(Saved data entries)
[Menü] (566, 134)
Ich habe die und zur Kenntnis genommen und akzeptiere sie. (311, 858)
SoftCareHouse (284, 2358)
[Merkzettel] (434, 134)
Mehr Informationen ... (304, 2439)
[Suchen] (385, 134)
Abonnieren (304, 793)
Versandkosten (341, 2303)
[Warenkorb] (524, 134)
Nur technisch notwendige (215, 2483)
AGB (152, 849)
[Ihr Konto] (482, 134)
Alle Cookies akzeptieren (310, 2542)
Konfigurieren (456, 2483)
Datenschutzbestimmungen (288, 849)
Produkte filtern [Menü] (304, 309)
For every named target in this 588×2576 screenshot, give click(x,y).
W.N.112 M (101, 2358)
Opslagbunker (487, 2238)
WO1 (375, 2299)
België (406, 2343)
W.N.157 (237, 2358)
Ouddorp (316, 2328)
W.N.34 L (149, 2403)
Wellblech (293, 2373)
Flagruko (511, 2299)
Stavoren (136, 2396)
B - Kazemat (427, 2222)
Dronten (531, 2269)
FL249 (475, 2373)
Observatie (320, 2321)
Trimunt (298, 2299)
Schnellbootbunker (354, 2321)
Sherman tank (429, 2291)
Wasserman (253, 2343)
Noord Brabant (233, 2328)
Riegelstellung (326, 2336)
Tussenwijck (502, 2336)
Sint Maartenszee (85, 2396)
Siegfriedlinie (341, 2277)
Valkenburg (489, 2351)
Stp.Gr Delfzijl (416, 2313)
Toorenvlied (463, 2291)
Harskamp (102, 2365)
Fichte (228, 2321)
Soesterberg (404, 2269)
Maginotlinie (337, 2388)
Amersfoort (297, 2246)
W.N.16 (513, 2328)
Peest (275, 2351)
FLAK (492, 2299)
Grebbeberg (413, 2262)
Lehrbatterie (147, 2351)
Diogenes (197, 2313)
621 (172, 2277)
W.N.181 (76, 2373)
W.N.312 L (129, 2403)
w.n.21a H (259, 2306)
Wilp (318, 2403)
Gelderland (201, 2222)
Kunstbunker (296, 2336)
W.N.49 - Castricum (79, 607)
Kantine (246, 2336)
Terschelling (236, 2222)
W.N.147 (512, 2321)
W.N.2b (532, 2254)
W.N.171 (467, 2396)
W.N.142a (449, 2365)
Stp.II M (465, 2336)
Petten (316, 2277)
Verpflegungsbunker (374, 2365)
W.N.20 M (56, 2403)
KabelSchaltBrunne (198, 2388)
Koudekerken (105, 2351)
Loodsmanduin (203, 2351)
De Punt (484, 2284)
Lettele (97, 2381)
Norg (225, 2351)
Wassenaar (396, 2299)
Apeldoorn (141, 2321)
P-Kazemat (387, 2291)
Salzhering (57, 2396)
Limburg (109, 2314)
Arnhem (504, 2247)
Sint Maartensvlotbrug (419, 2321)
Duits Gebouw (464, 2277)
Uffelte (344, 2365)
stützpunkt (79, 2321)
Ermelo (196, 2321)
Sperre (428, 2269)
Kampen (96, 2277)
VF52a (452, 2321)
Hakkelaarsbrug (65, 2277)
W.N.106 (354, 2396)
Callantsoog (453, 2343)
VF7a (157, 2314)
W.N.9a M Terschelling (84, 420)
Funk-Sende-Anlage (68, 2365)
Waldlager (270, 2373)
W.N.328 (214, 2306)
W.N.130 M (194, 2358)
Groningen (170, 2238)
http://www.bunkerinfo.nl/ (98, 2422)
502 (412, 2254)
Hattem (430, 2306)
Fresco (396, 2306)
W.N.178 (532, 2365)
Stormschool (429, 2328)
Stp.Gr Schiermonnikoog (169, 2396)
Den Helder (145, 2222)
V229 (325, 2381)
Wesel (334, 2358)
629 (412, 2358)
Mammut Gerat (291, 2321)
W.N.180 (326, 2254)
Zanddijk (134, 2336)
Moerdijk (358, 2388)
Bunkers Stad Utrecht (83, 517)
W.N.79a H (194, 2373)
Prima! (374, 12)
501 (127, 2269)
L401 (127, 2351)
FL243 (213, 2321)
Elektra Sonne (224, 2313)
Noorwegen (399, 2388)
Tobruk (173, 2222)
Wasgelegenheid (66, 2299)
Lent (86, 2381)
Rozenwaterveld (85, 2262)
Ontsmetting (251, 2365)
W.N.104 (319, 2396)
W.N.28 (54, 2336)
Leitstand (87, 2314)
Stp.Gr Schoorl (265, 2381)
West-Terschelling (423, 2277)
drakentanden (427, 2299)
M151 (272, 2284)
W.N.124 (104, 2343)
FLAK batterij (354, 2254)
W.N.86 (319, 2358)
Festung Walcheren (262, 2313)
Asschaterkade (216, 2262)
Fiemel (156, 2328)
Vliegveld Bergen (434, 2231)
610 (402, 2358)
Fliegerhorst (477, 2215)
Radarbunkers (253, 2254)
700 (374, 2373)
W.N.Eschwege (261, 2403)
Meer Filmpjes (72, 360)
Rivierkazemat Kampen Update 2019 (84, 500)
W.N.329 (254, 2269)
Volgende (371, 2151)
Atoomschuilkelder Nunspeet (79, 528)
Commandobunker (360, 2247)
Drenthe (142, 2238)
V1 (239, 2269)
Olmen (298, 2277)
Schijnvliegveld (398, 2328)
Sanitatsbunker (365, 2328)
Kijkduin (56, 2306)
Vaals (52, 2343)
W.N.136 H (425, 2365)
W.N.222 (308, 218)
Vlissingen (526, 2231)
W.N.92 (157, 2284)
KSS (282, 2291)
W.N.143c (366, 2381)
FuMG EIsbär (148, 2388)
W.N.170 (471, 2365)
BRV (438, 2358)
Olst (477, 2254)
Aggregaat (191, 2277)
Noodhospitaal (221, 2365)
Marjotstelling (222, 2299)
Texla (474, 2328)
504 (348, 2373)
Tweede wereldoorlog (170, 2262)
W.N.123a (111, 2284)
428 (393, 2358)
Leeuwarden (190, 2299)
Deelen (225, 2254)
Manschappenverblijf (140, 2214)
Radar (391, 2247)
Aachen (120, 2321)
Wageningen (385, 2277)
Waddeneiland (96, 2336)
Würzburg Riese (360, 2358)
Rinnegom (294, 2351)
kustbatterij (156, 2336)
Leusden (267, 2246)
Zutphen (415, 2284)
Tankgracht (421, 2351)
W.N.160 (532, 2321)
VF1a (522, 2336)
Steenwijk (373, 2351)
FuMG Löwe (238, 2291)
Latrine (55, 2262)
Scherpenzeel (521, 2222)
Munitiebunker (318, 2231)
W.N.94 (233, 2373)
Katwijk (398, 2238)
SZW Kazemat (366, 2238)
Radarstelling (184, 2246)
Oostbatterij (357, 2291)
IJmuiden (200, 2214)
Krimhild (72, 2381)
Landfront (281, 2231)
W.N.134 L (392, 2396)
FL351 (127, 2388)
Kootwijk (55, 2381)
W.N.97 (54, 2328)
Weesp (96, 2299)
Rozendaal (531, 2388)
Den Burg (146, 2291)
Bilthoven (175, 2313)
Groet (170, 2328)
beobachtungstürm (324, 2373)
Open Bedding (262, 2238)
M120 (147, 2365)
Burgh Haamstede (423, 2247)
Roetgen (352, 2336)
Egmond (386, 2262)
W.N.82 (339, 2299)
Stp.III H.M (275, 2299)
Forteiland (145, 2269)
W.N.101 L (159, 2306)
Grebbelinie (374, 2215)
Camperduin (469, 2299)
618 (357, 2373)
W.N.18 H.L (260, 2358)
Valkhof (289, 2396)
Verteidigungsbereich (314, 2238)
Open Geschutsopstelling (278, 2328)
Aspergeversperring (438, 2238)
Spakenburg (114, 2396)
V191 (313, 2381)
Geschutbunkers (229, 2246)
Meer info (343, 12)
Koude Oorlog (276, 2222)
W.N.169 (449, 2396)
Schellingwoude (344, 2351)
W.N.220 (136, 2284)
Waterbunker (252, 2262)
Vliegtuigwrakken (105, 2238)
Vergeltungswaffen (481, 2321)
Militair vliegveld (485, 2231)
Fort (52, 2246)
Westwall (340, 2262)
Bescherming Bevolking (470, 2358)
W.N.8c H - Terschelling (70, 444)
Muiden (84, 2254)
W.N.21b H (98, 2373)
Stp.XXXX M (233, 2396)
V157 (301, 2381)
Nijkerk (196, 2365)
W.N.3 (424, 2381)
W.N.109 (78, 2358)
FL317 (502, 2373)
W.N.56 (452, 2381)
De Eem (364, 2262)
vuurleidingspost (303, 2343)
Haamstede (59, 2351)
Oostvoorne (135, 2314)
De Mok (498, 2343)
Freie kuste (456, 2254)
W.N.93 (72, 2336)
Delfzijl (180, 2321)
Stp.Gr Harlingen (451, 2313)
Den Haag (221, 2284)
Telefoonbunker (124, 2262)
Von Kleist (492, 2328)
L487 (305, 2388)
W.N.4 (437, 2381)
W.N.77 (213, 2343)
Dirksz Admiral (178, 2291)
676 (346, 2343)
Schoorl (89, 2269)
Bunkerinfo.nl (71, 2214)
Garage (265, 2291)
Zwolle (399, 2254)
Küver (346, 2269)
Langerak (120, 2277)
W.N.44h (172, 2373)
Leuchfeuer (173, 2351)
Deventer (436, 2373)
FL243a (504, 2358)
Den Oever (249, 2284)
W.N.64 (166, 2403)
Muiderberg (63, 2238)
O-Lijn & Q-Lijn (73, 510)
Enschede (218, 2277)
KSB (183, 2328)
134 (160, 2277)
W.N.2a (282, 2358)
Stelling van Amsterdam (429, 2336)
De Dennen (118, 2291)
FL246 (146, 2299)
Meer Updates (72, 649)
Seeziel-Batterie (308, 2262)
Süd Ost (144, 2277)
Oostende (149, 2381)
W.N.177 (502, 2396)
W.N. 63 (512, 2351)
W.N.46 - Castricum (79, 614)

• _TASK GOAL_: Starting at the line above that contains "Flagruko (511, 2299)", repeat each line exactly up to and including the line that contains "Toorenvlied (463, 2291)", and stop there.

• _WRITTEN RESPONSE_:
Flagruko (511, 2299)
Stavoren (136, 2396)
B - Kazemat (427, 2222)
Dronten (531, 2269)
FL249 (475, 2373)
Observatie (320, 2321)
Trimunt (298, 2299)
Schnellbootbunker (354, 2321)
Sherman tank (429, 2291)
Wasserman (253, 2343)
Noord Brabant (233, 2328)
Riegelstellung (326, 2336)
Tussenwijck (502, 2336)
Sint Maartenszee (85, 2396)
Siegfriedlinie (341, 2277)
Valkenburg (489, 2351)
Stp.Gr Delfzijl (416, 2313)
Toorenvlied (463, 2291)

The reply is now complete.